Currently, most of the river runs with an even flow, purposely created by engineers to move water out to the ocean. Flood control, not habitat, was the U.S. Army Corps original consideration after widespread destructive flooding in Los Angeles during the 1930s.
In all, the Bureau of Reclamation plans to test 12 designs alternatives that would “increase the size and roughness of a low-flow channel that would fit within the larger concrete flood control channel.” Features could include:
— a meandering low-flow channel with pools and riffles
— flow detectors
— a multi-threaded channel
— backwater areas
— boulder clusters (like the one pictured)
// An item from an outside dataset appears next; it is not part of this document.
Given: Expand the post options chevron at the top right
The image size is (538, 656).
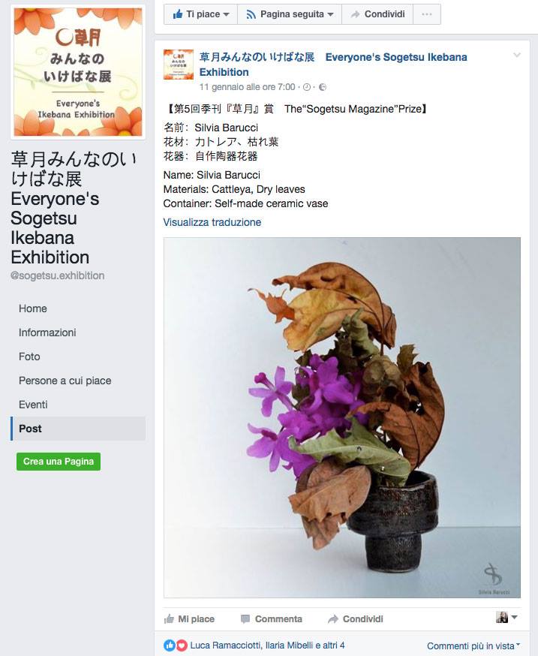Looking at the screenshot, I should tap(517, 56).
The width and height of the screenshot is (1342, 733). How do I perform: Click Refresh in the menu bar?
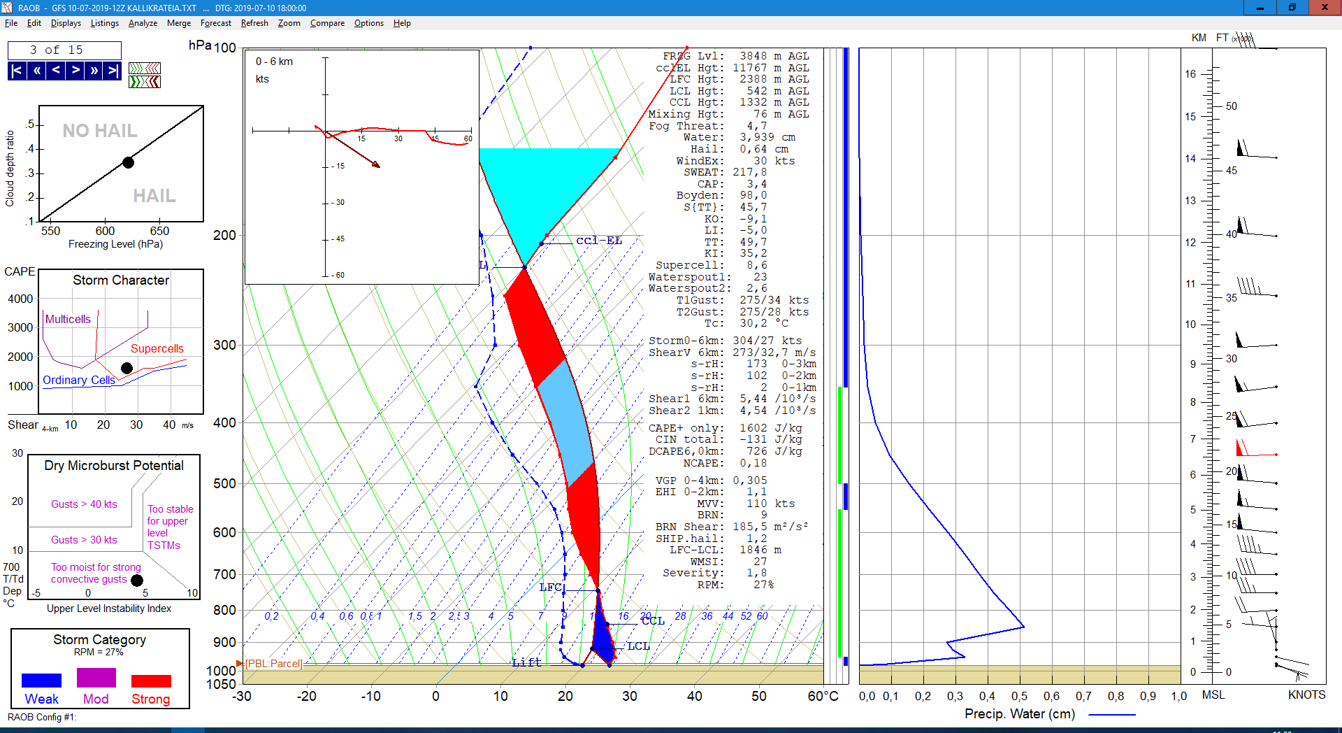pyautogui.click(x=254, y=23)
— mid-channel islands with alternating bank-attached bars
It’s all part of an innovative approach that may lead to a design within confined urban streams to create suitable depth and velocity conditions for native fish to thrive.
“The study only looks at hydraulics while recognizing that other biological factors, such as water temperature and cover are important,” said the Bureau of Reclamation Lead Investigator Nathan Holste by email.
Saying “hello” to native rainbows and “goodbye” to invasive carp is a stretch, but this is a welcome step in the right direction to return aquatic habit to our waters.
The Council for Watershed Health, in partnership with Holste, and several other project partners submitted a grant application to the Wildlife Conservation Board to fund a LA River Fish Passage Study, according to CWH Executive Director Eileen Alduenda, and are hopeful of receiving the additional funds to continue the study.